Staging treated/untreated business keys

Hi everyone,
I have a question about whether people currently persist (if at all) both the untreated and treated business key in the staging table before loading into the target hub. It is good practice to hold the raw business key attributes and the standardised ones separately? Given that the untreated business key may be loaded into a target satellite table (this is my default view) this kind of makes sense as you would need two source attributes for these separate target attributes. Otherwise you would have to apply business key treatment in the load into the hub itself, which seems counterintuitive to the purpose of doing a lot of the legwork (generated hashkeys, hash diffs etc) in the staging load.

If so, is there any guidance on naming the two separate variants of the same source attribute?

My view is as follows…

Source file:
account_code

staging table:
account_code ← raw BK
dv_treatedbk_account_code ← treated BK

I guess it doesn’t really matter if the DV prefixed cols was flipped to be the untreated raw value (dv_rawbk_)… I’m probably picking at hairs here, if the only thing that matters is consistency!

» ENTRIES SUPPLIED

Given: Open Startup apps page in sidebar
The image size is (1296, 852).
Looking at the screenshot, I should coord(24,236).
--
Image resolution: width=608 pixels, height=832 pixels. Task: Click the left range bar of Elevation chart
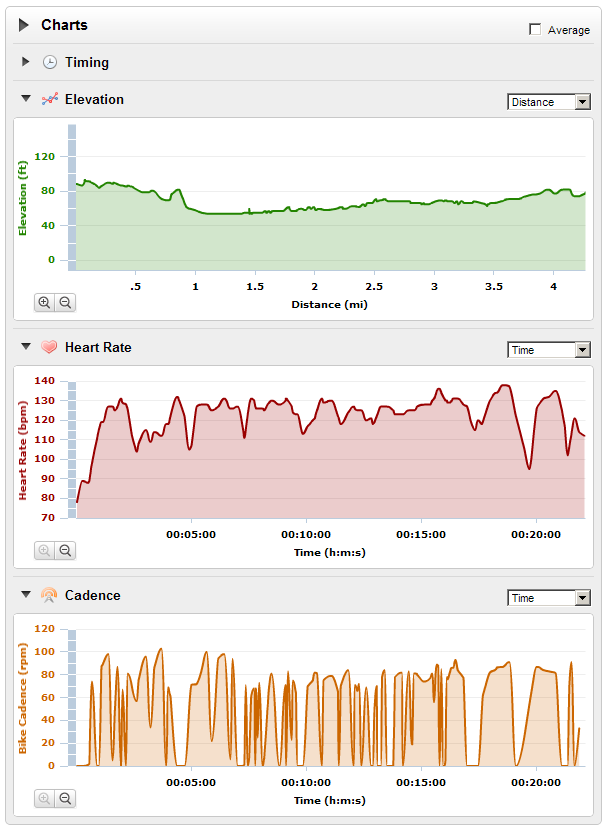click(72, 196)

» COMPLETE THE FOLLOWING
A – List the three kinds of table the forum post names.
B – In the forum post, what column name does the poster give the treated business key in the staging table?
C – Rewrite the forum post from "My view is as" to "matters is consistency!", substituting "untreated BK" for "raw BK".
The rows have no role here.

» PER-TASK OUTPUTS
A – staging table, target hub, target satellite table

B – dv_treatedbk_account_code

C –
My view is as follows…

Source file:
account_code

staging table:
account_code ← untreated BK
dv_treatedbk_account_code ← treated BK

I guess it doesn’t really matter if the DV prefixed cols was flipped to be the untreated raw value (dv_rawbk_)… I’m probably picking at hairs here, if the only thing that matters is consistency!